PD-1 signals instruct a critical metabolic switch for maintenance of T cell memory

Abstract

Abstract PD-1 is highly expressed on CD8 T cells during activation, both in acute and chronic viral infections. Inhibitory signaling in cytotoxic T cells through the PD-1 axis is well characterized during chronic infections and has led to the development of clinical checkpoint blockade therapies that restore function to otherwise exhausted CD8 T cells. However, the functional significance of transient PD-1 expression on T cells early after activation during acute infections remains yet to be characterized. It is paradoxical that expression of PD-1 (an inhibitory receptor) during activation temporally coincides with rapid proliferation and production of copious amounts of signature effector cytokines (IFN-γ and TNF-α).

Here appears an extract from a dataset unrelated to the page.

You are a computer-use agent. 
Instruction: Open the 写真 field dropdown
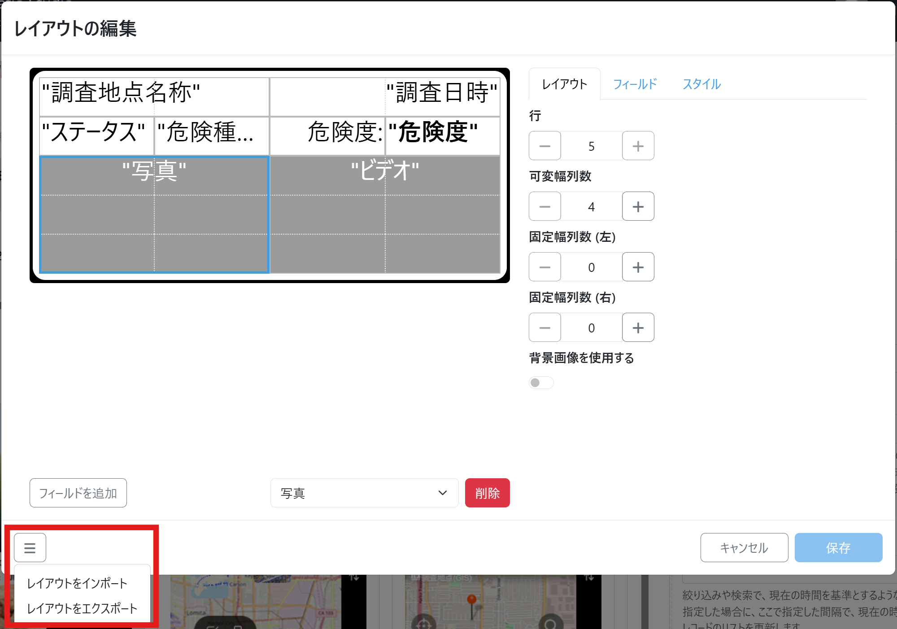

Our studies using PD-1−/−antigen-specific CD8 T cells revealed an unexpected lack of an inhibitory role for PD-1 early during priming - PD-1−/−T cells exhibited similar proliferation, accumulation, cytotoxicity and polyfunctionality compared to WT T cells. Surprisingly, PD-1−/−T cells underwent precipitous contraction, leading to near ablation of the memory pool. Mechanistically, PD-1−/−memory Tcells showed a severe defect in antigen-independent homeostatic proliferation in vivo, despite identical expression of common gamma-chain cytokine receptors as WT T cells. Notably, PD-1−/−memory T cells failed to optimally switch the critical utilization of glucose to fatty acid as an energy source, which impaired their homeostatic maintenance and resulted in attrition. These findings show a previously unrecognized role of PD-1 signaling in programming a metabolic switch that is critical for the maintenance of memory CD8 T cells and could make it a novel target for manipulating vaccine-induced memory T cell longevity.